Eddie locked eyes with her grandson. His were serious and blue, and Eddie could have been looking in a mirror. Maybe he was.

“Reg,” Grandma barked, “is there a reason you subjected my grandson to this?”

Reg shifted in his seat and wiped his mouth. “Um, someone broke into the personnel office and photocopied their psych profiles. I used Eddie to flush out the kid I thought had done it.”

“I was in the simulation, too,” Rosa said. “Eddie was just trying to save some people.”

Grandma shot Reg a look and then stood to refill the juice pitcher. When she sat back down, she said, “Are you familiar with trolleyology?”

They looked around the table, confirming their mutual ignorance.

“It’s a concept in ethics,” Grandma said. “There are different scenarios, but essentially you see a runaway trolley about to smash some people on the track. You could switch it to another line, but there’s one person on that track. If you let the trolley proceed, five people die. If you send it another direction, only one person will die—but you’ll have deliberately killed him, because he was in no danger at all from the trolley.
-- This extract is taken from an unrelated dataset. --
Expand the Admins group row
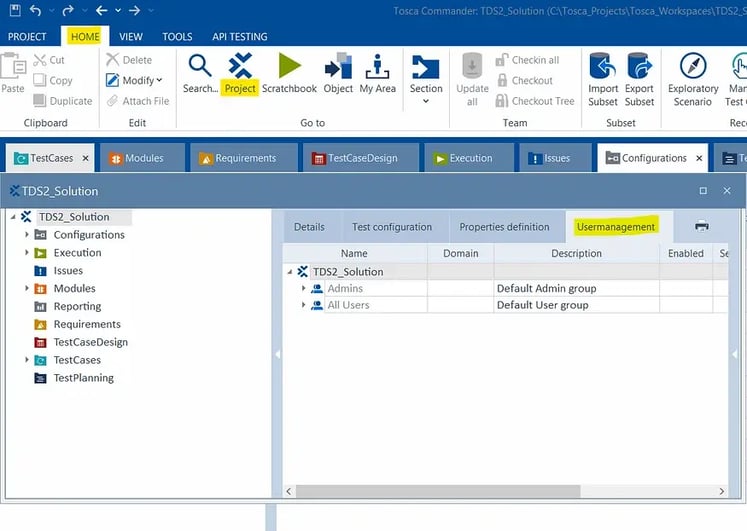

His death is totally on you.” Grandma lifted another blintz onto her plate. “Do you pull the switch lever?”

“You’d save five people,” Trevor said.

“And kill one,” Trevor2 said. “Imagine explaining it to his kids.”

“There’s a variation to the trolley scenarios,” Grandma said. “Say you’re on a bridge above some railroad tracks, and a train is coming. Its brakes are out …”

“Of course,” Rosa said.

“And there are people on the tracks. They can’t get off …”

“Why not?” Reg said.

“A guy with a handlebar mustache tied them to it,” Grandma said, exasperated. “Okay?”

Reg inclined his head.

“The only way to stop the train and save them is to throw something heavy enough onto the tracks in front of the train.”
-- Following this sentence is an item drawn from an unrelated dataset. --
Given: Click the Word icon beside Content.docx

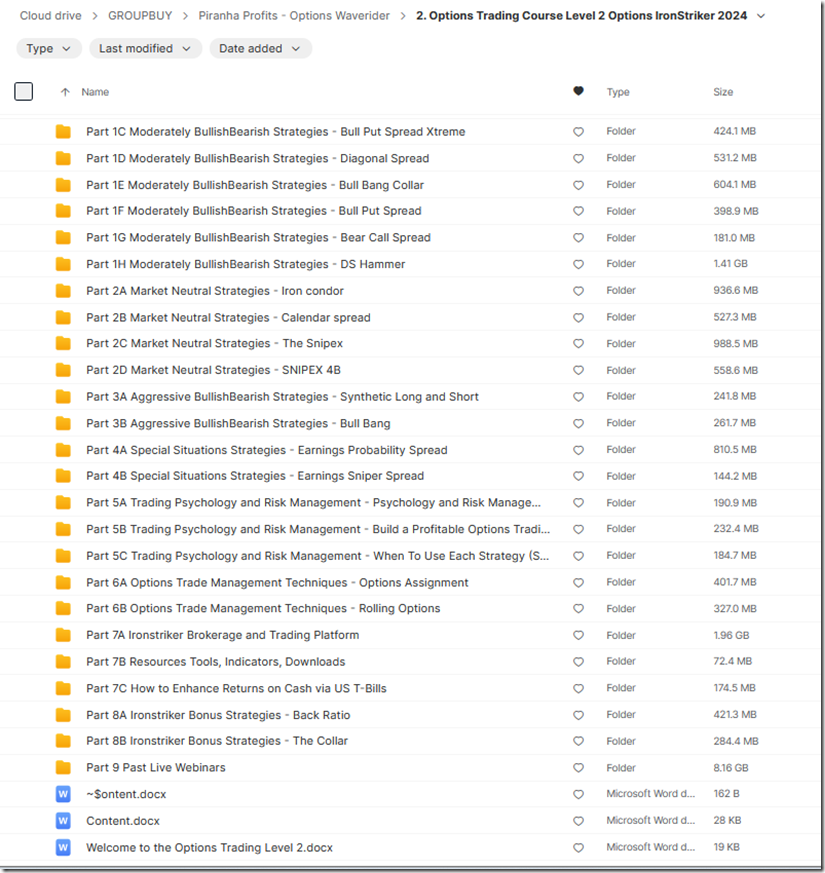Looking at the screenshot, I should pos(64,821).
“That would stop the train so suddenly that it would kill everybody inside,” Reg said.

“It’s not a science problem,” Grandma said. “It’s an ethics problem.”
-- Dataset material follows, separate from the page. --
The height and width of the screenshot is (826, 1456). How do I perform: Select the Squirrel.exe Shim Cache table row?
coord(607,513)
“Ah,” Rosa said. “So the issue is, do you jump?”

“No. You’re not big enough. But there’s a stranger next to you on the bridge who’s much larger. He’d be big enough to stop it.” Grandma took a sip of her juice and wiped her mouth. “So—do you push him?”

“I don’t know,” Eddie said, spearing the last blintz. “But I need to bulk up in case I’m ever the other guy on the bridge.”

“Eat a blintz, save a life,” Trevor2 said. “Very public spirited of you.”

“There’s no answer,” Rosa said. “You can’t let the people die if you can stop it, and you can’t shove somebody else in front of a train.”

“That’s the answer,” Grandma said. “Sometimes there is no answer. You just do the best you can.”

“I hope I never have to make a decision like that in real life,” Eddie said with his mouth full. “I mean, so far this week I beat myself up and almost drowned.”

Grandma smiled a little sadly, and they stood to clear the dishes.